[BEGIN Supplied information]
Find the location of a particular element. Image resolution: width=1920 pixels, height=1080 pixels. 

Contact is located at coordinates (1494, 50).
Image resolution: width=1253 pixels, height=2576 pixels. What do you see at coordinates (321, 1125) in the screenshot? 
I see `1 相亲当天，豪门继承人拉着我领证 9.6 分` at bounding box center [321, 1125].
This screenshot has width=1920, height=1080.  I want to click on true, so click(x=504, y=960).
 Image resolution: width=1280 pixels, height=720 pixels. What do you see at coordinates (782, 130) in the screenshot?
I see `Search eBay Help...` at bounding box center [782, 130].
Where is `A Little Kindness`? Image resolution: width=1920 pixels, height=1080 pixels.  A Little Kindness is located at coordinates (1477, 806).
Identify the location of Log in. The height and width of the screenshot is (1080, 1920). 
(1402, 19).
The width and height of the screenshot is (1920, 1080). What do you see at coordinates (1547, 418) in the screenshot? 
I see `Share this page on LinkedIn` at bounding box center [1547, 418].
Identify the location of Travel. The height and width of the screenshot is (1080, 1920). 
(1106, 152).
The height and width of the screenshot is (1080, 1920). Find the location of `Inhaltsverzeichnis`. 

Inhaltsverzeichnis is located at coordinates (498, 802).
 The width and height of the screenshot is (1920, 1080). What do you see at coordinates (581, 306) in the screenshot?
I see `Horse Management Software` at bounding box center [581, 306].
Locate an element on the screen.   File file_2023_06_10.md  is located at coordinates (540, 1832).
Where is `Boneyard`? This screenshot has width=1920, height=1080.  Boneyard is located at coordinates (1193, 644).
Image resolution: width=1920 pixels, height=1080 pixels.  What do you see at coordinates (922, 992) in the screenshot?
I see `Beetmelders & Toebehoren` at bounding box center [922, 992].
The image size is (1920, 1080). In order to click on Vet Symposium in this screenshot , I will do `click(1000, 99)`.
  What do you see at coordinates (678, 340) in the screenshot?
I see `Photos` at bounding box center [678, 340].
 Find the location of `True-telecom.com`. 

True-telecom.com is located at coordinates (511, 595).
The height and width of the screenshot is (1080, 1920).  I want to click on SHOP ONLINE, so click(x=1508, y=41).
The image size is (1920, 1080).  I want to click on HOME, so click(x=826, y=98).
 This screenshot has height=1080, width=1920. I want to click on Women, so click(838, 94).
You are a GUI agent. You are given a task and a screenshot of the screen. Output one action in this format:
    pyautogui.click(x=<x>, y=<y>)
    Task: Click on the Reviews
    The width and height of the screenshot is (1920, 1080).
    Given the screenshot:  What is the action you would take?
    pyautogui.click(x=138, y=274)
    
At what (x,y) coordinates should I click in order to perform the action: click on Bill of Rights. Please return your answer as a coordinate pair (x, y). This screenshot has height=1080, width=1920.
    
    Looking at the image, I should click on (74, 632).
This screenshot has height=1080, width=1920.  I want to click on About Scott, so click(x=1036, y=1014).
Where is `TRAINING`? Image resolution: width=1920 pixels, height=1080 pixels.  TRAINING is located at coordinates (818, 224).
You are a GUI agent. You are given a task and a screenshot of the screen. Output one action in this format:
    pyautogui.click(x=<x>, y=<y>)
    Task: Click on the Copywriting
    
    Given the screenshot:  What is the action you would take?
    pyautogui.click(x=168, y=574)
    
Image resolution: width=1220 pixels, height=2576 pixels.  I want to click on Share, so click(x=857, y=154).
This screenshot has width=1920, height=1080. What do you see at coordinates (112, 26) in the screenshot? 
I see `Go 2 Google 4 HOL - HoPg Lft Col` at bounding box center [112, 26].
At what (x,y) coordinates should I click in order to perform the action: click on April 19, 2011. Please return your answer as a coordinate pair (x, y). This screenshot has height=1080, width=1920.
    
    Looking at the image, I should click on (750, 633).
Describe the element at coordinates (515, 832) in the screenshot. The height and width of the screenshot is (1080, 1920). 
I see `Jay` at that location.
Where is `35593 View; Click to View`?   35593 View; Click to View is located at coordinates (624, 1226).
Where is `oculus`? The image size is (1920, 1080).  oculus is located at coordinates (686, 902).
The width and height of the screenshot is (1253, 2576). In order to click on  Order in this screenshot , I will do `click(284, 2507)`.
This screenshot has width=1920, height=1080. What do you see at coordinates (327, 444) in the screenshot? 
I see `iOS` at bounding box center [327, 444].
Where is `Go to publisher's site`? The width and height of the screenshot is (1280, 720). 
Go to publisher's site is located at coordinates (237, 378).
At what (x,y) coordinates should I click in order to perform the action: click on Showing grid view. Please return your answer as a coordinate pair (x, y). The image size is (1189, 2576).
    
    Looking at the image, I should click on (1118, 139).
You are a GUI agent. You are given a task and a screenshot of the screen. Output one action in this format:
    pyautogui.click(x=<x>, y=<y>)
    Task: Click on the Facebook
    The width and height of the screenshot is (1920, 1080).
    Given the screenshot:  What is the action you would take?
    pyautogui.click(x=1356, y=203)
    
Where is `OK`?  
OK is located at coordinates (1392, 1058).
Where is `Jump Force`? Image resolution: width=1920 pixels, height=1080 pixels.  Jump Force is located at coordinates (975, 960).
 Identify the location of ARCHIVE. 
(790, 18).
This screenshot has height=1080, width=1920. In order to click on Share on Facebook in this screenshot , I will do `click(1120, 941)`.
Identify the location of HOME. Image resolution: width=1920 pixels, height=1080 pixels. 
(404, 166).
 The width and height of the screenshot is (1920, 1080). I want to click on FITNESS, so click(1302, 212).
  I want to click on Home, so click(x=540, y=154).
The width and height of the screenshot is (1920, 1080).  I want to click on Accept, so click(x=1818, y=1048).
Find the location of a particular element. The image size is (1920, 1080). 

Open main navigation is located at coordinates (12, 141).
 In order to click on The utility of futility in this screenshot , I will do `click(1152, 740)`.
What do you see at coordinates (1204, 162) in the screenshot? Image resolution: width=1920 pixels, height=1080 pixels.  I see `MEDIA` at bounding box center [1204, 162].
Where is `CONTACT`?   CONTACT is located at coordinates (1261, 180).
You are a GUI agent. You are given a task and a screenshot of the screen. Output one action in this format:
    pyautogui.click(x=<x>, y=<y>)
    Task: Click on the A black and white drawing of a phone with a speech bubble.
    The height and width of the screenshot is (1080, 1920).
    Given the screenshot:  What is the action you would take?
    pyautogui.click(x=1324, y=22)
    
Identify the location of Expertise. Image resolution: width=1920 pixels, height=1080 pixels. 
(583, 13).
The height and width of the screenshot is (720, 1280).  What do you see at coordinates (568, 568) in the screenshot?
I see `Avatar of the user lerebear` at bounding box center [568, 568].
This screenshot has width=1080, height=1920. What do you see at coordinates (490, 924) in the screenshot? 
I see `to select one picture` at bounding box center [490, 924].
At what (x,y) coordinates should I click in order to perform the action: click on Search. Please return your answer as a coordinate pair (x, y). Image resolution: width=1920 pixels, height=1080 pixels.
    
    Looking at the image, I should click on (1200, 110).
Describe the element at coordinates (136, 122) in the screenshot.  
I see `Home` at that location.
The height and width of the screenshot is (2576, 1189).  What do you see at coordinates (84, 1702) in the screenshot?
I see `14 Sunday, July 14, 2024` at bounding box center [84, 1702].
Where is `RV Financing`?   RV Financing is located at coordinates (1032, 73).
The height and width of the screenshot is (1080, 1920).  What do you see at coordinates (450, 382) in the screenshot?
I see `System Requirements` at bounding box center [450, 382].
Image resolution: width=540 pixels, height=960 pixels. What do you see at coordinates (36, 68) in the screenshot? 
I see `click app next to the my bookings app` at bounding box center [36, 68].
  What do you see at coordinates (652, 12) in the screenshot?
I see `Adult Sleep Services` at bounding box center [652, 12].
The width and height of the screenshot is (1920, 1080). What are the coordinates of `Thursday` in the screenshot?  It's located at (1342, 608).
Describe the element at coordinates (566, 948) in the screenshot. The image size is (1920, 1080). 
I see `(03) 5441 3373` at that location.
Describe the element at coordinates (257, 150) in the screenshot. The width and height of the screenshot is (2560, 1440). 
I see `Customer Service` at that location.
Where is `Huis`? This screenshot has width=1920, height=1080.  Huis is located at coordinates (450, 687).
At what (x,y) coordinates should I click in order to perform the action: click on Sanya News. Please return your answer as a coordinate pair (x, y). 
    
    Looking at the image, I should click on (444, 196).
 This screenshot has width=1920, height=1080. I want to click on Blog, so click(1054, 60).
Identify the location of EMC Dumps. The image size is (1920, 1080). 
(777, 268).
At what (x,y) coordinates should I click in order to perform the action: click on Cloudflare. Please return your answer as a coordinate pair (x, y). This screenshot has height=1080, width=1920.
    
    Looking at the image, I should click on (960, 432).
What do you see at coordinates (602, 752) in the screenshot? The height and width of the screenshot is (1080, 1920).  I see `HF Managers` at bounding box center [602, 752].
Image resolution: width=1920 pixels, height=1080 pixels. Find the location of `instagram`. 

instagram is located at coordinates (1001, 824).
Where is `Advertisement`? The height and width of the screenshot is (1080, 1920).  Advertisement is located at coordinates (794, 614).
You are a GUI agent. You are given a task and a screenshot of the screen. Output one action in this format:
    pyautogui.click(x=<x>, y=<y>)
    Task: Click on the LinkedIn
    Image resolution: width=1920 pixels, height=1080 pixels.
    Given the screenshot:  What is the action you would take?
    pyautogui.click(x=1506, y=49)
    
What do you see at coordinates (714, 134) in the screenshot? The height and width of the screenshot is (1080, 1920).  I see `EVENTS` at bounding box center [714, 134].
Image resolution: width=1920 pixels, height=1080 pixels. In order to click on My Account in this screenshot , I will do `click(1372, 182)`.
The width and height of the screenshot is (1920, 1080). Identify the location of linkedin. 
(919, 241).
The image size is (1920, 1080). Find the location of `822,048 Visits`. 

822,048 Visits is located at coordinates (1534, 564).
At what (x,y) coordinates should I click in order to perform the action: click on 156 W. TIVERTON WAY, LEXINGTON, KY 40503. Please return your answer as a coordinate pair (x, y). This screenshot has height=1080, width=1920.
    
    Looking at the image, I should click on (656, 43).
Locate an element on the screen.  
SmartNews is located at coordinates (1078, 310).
[END Supplied information]
Please give again the lines from the listing above, starting with the line containing "In order to click on The" and going on through the line containing "Looking at the image, I should click on (1200, 110).".

▸ Reply:
 In order to click on The utility of futility in this screenshot , I will do `click(1152, 740)`.
What do you see at coordinates (1204, 162) in the screenshot? Image resolution: width=1920 pixels, height=1080 pixels.  I see `MEDIA` at bounding box center [1204, 162].
Where is `CONTACT`?   CONTACT is located at coordinates (1261, 180).
You are a GUI agent. You are given a task and a screenshot of the screen. Output one action in this format:
    pyautogui.click(x=<x>, y=<y>)
    Task: Click on the A black and white drawing of a phone with a speech bubble.
    The height and width of the screenshot is (1080, 1920).
    Given the screenshot:  What is the action you would take?
    pyautogui.click(x=1324, y=22)
    
Identify the location of Expertise. Image resolution: width=1920 pixels, height=1080 pixels. 
(583, 13).
The height and width of the screenshot is (720, 1280).  What do you see at coordinates (568, 568) in the screenshot?
I see `Avatar of the user lerebear` at bounding box center [568, 568].
This screenshot has width=1080, height=1920. What do you see at coordinates (490, 924) in the screenshot? 
I see `to select one picture` at bounding box center [490, 924].
At what (x,y) coordinates should I click in order to perform the action: click on Search. Please return your answer as a coordinate pair (x, y). Image resolution: width=1920 pixels, height=1080 pixels.
    
    Looking at the image, I should click on (1200, 110).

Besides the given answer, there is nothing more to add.